A rapid toxicity test based on inhibition of esterase activity in marine and freshwater microalgae (Selenastrum capricornutum, Chlorella sp., Dunaliella tertiolecta, Phaeodactylum tricornutum, Tetraselmis sp., Entomoneis cf. punctulata, Nitzschia cf. paleacea) was developed using flow cytometry. Uptake of fluorescein diacetate (FDA) was optimized for each species by varying the substrate concentration, incubation time, and media pH. Propidium iodide (PI) was utilized to assess membrane integrity. The optimized FDA/PI staining procedure was then used to assess the toxicity of copper in short-term exposures (1–24 h). Esterase activity was a sensitive indicator of copper toxicity in S. capricornutum and E. cf. punctulata. As copper concentrations increased, esterase activity decreased in a concentration-dependent manner. The 3- and 24-h EC₅₀ values (based on mean activity states) were 112 μg Cu L⁻¹ (95% confidence limits 88–143) and 51 μg Cu L⁻¹ (95% confidence limits 38–70) for S. capricornutum and 47 μg Cu L⁻¹ (95% confidence limits 43–51) and 9.1 μg Cu L⁻¹ (95% confidence limits 7.6–11) for E. cf. punctulata, respectively.
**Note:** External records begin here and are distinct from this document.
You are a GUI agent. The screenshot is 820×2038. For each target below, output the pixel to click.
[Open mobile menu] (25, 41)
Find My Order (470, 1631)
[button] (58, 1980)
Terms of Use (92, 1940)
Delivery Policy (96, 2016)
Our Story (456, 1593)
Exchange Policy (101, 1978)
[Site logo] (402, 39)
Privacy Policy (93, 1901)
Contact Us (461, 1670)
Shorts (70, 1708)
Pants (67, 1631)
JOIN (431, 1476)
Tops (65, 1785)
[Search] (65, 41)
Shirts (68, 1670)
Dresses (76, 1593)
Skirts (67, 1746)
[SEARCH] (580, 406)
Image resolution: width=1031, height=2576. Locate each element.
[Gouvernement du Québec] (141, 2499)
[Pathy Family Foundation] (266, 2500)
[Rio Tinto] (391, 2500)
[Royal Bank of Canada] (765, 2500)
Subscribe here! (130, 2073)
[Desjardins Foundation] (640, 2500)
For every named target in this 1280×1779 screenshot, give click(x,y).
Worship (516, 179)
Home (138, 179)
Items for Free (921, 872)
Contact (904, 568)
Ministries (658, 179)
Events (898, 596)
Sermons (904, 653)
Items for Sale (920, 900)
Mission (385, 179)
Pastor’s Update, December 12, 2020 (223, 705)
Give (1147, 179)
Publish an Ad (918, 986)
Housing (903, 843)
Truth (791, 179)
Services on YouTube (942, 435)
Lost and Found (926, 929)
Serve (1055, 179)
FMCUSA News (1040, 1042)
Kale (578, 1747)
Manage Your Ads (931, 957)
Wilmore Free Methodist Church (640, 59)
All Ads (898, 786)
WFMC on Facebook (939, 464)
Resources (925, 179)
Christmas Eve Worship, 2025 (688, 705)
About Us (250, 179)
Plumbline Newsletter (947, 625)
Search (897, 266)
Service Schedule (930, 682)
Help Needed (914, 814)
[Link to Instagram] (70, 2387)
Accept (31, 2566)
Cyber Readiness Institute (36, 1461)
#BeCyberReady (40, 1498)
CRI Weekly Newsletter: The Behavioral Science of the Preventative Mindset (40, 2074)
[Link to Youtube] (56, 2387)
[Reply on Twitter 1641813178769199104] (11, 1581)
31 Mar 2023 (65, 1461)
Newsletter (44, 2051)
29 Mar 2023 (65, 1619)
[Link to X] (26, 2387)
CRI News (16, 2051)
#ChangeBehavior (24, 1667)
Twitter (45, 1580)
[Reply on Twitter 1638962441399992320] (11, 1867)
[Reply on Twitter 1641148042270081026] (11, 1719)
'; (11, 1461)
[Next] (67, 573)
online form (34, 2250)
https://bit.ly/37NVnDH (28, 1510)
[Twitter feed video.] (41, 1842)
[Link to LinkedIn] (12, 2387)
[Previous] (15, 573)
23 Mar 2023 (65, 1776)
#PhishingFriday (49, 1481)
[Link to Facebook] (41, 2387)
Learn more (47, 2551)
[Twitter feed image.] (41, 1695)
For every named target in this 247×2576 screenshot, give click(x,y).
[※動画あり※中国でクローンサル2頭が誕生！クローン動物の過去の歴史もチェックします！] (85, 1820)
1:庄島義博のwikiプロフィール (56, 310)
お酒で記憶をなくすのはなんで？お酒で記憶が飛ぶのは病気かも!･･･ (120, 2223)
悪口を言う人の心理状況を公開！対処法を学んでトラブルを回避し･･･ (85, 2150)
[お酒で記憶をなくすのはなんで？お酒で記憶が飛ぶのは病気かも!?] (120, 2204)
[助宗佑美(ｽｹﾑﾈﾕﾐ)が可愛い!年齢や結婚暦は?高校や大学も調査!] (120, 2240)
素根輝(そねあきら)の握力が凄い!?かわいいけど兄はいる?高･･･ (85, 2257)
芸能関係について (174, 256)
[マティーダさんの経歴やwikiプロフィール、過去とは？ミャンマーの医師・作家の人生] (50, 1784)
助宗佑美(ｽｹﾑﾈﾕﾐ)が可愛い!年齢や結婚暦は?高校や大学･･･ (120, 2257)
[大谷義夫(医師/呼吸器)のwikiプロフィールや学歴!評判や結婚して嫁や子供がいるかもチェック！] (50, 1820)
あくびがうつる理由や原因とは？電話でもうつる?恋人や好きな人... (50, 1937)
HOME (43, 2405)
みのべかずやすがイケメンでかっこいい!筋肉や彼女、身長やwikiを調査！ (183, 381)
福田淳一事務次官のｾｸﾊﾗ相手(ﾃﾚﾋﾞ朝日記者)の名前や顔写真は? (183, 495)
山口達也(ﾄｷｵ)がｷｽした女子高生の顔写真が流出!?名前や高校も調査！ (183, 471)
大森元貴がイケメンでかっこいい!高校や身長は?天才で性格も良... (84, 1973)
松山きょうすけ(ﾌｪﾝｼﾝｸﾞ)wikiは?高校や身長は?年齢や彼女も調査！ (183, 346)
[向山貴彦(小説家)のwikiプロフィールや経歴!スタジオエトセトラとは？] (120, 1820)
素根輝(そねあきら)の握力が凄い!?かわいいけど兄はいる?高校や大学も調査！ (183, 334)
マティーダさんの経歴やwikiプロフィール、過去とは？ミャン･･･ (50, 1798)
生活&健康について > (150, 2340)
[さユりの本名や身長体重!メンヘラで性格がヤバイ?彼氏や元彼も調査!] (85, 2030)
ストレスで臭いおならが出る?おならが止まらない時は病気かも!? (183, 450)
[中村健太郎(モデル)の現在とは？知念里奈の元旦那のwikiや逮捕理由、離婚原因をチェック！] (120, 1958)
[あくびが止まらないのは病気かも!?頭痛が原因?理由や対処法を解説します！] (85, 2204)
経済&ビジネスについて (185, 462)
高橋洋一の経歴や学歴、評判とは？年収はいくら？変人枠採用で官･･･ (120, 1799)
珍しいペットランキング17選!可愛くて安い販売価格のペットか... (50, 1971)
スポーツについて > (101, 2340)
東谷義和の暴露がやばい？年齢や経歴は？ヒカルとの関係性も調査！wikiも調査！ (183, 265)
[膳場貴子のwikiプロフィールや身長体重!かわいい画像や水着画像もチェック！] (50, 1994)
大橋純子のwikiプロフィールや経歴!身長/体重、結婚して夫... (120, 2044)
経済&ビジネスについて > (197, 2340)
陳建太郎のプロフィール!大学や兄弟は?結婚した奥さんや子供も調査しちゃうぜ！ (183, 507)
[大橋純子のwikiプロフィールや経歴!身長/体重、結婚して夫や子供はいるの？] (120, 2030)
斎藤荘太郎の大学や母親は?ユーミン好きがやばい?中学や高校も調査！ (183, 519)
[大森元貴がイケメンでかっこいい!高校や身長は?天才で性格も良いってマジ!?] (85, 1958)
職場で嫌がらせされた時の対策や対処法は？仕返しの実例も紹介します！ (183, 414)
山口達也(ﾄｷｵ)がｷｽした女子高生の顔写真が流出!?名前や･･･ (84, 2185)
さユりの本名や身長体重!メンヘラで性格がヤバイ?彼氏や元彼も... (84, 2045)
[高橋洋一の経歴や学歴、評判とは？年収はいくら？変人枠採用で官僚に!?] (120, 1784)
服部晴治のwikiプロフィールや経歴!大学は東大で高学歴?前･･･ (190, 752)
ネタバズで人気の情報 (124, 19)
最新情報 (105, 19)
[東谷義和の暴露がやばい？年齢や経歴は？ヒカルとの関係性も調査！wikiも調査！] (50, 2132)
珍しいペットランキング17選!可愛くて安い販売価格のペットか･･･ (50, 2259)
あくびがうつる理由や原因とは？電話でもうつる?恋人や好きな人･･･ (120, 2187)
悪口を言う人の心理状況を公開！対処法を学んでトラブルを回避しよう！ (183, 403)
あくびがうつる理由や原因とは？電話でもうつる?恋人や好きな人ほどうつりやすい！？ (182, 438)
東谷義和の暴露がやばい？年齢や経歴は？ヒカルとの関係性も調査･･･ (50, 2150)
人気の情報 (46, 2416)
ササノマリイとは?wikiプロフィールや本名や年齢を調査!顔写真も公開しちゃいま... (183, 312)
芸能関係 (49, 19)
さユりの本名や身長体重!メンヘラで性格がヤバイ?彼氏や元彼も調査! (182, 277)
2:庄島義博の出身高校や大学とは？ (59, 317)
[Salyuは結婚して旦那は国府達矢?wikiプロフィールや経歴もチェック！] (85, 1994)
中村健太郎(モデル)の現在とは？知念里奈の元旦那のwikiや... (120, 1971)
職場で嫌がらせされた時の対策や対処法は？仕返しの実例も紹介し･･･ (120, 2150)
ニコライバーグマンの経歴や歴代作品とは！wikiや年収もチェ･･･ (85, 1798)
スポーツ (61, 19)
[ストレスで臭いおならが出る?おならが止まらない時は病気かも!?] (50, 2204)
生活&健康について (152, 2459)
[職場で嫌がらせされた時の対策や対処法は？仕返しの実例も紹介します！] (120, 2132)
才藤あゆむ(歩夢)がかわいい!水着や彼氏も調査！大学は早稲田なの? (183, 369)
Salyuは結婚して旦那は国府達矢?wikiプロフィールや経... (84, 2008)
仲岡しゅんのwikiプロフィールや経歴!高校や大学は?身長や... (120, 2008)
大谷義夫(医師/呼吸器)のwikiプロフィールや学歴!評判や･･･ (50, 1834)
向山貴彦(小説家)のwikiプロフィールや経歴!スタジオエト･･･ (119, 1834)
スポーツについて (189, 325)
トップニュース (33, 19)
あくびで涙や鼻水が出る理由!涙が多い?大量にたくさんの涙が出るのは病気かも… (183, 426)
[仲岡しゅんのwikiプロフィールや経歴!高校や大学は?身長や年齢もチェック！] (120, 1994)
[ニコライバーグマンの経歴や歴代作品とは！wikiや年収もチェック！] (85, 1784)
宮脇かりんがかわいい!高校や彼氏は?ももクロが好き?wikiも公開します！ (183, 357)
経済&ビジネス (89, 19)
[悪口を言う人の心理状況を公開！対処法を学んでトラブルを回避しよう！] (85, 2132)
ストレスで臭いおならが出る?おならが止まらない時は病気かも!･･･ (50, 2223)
This enzyme inhibition endpoint showed similar sensitivity to chronic growth rate inhibition in E. cf. punctulata (48-h and 72-h EC₅₀ values of 17 and 18 μg L⁻¹, respectively) but was less sensitive compared to growth for S. capricornutum (48-h and 72-h EC₅₀ values of 4.9 and 7.5 μg L⁻¹, respectively). For the other five species tested, inhibition of FDA fluorescence was relatively insensitive to copper, even at copper concentrations that severely inhibited cell division rate. These short-term bioassays that detect sublethal endpoints may provide a more rapid and cost-effective way of monitoring contaminant impacts in natural waters.